INPUT:
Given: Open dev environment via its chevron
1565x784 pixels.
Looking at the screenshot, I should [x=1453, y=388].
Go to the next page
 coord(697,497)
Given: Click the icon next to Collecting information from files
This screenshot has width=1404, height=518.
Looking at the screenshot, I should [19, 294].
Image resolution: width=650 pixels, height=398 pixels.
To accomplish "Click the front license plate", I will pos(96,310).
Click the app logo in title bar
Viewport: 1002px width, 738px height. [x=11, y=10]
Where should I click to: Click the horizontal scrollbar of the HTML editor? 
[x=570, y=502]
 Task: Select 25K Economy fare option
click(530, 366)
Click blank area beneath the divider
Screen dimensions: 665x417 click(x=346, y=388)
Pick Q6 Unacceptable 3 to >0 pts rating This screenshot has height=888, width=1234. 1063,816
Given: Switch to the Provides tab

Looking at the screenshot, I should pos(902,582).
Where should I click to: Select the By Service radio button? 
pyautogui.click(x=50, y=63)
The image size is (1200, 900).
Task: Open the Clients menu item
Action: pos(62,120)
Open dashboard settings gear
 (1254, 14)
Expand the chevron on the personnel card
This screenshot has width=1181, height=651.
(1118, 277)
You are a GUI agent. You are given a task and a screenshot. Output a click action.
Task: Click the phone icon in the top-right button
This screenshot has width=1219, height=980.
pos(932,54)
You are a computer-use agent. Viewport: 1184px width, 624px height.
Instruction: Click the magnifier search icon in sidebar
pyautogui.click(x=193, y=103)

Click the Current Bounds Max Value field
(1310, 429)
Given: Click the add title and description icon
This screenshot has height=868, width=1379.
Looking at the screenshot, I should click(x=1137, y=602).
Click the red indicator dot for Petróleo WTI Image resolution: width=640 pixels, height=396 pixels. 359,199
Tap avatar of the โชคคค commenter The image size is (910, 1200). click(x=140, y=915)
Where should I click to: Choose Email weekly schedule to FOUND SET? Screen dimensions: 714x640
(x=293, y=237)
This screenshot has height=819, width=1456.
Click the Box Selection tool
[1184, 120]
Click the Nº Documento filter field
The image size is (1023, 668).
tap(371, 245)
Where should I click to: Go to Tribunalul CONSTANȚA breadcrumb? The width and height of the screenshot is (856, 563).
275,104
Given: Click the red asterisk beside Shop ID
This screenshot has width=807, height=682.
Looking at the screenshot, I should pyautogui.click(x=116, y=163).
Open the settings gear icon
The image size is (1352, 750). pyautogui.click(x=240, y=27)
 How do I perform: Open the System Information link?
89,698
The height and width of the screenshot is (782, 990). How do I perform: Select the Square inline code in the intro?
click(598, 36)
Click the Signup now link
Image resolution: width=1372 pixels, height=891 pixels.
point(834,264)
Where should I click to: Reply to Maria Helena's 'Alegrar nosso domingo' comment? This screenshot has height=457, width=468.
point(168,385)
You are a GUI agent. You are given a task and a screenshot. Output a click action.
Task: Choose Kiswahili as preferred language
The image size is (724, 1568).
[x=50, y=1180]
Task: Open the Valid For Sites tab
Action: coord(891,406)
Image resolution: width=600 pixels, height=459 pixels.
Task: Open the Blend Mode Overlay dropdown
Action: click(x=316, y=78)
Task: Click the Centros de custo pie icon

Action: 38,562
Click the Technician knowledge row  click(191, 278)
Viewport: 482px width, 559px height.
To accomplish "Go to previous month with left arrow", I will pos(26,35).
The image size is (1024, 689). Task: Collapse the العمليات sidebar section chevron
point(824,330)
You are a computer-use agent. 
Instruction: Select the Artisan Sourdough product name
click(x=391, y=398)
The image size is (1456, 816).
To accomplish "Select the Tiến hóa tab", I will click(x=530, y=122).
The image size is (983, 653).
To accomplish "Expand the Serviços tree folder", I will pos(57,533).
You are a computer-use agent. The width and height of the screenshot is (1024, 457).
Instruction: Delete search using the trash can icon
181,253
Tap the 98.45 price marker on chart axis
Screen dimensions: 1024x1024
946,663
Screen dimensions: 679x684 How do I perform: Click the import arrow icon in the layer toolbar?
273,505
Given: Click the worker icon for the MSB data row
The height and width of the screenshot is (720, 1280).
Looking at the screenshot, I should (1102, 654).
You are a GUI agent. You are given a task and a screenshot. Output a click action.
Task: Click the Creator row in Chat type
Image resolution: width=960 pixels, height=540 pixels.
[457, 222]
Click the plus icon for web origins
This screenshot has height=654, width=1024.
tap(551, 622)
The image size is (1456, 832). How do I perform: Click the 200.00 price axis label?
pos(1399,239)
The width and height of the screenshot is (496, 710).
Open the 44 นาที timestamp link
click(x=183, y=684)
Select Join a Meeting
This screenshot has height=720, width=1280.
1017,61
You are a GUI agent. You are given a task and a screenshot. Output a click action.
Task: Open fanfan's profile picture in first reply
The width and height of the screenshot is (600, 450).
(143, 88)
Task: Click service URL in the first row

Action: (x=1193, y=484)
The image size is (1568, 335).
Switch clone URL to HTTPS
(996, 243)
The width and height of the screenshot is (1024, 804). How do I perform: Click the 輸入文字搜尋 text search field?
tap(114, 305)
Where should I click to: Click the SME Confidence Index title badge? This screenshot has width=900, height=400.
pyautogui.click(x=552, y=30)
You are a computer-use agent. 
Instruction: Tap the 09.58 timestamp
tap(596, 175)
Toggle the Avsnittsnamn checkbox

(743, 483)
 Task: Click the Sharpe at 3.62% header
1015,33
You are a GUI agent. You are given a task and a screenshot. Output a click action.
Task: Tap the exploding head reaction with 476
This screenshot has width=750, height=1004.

WHAT IS BEING ASKED: After reading each line of the data, give only the number of lines that include the word "computer".

OUTPUT: 4